Les conditions matérielles étaient pourtant loin d'être évidentes. Mais la préparation couplée à
l'expérience des évacuations de 1870 et de 1914 a sûrement joué à plein son rôle.
En effet, le 29 août 1870, alors que se profile le désastre de Sedan, le comte de
Nieuwerkerke, surintendant des musées impériaux, est convoqué aux Tuileries. L'Impératrice
désire le voir de suite. Donc ça c'est le mot qui est conservé aux archives des musées nationaux.
Donc les archives qui sont Cour Carrée du Louvre et qui sont un véritable trésor continu pour toute
personne voulant travailler sur l'histoire des musées. C'est vraiment à chaque fois un bonheur de
s'y plonger. Donc lors de cette entrevue, la décision d'évacuer une partie des collections du Louvre
est prise. Le lendemain, le maréchal Vaillant informe Napoléon III, dans une lettre absolument
confidentielle, qu'on retirerait des musées impériaux pour les mettre en lieu sûr les tableaux les
plus précieux. Une décision alors exceptionnelle, la mise à l'abri des collections les plus précieuses
d'une nation dans le cadre d'un conflit armé vient d'être prise dans les derniers jours du Second
Empire. La peur de saisie prussienne en réponse aux spoliations révolutionnaires et impériales du
début du siècle est sans doute la première explication à cette évacuation. Cette peur, qui n'est
d'ailleurs jamais clairement énoncée dans les archives, de voir l'ennemi agir comme avait pu agir la
France à une autre époque a sons doute amené à cette décision de même que le bombardement
et la disparition dans les flammes des collections du musée de Strasbourg le 24 août 1870. Seul le
Louvre est concerné par cette première évacuation. On décide d'abriter en priorité des collections
de tableaux et de dessins. Le lieu de dépôt des œuvres retenu est l'Arsenal militaire de Brest. Ce
choix en fait permet de profiter de la protection de la Marine, tout en offrant la possibilité
d'évacuer les collections par la mer si jamais les Prussiens venaient à assiéger la ville.

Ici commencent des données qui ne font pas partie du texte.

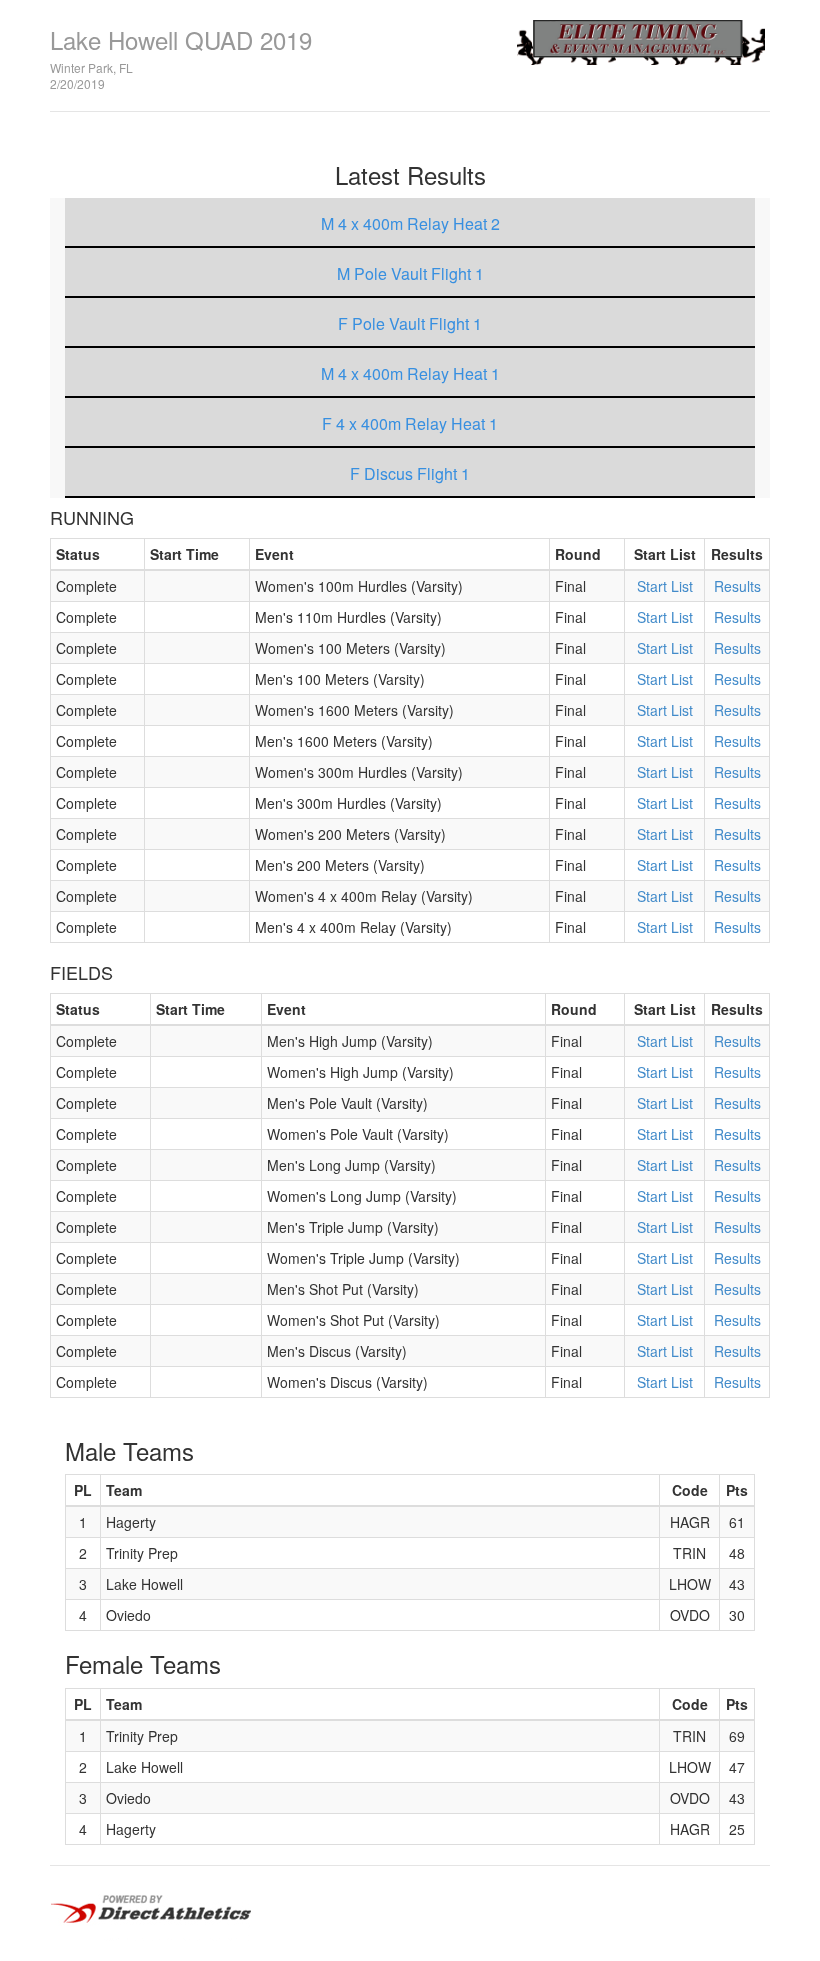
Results (737, 586)
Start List (665, 586)
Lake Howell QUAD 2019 (181, 39)
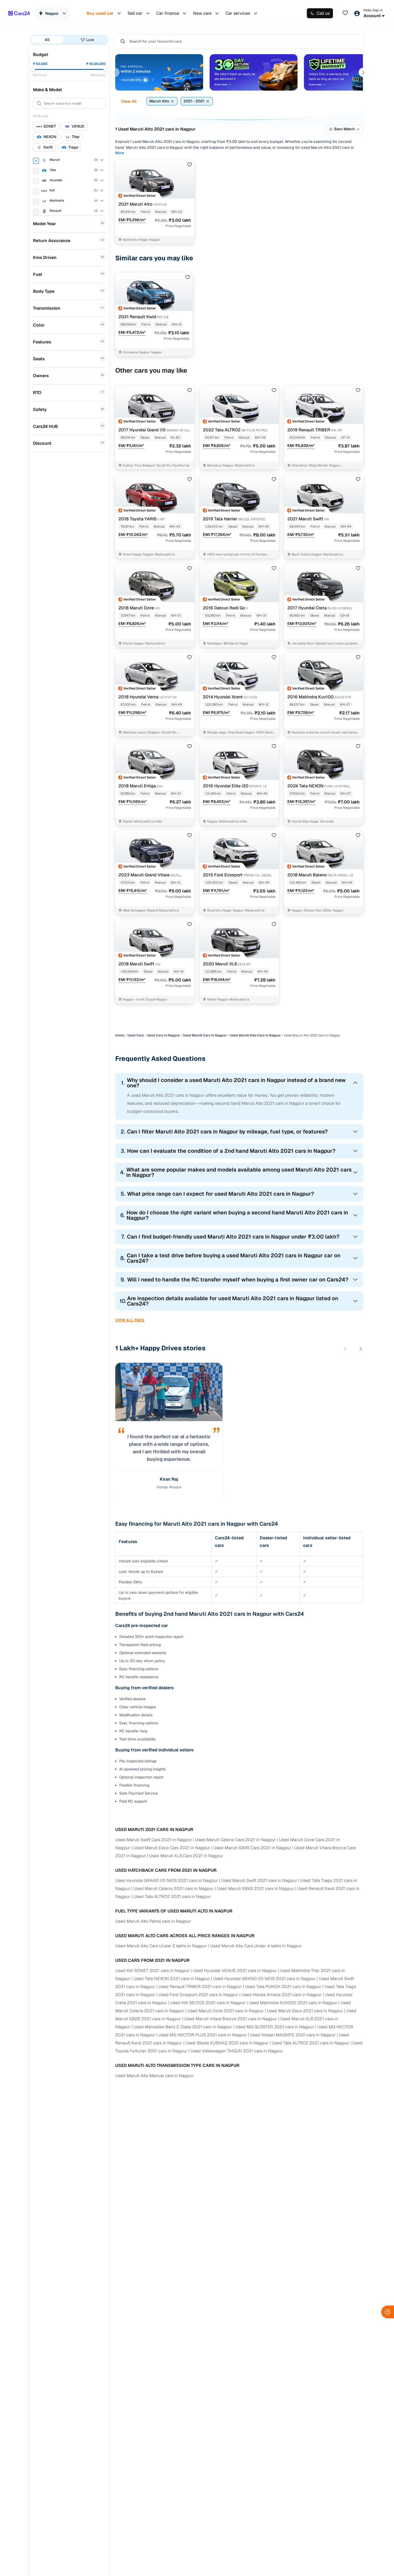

Le préfet
maritime pense que ce qu'il y a de mieux à faire, c'est de n'agir trop en cachette : on débarquera
les wagons de suite dans un chaland ; ils seront ensuite hébergés sur l'Hermione, un bateau de
guerre. Cela ne passera pas par les magasins. Il faudrait que les caisses portassent en grosses
lettres : « Envoi au Gabon ». Napoléon III choisit pour cette mission délicate Pierre-Paul de Tauzia,
attaché au département des peintures, pour accompagner le premier convoi, accueillir les suivants
en gare de Brest, et garder les tableaux tant que durerait la guerre.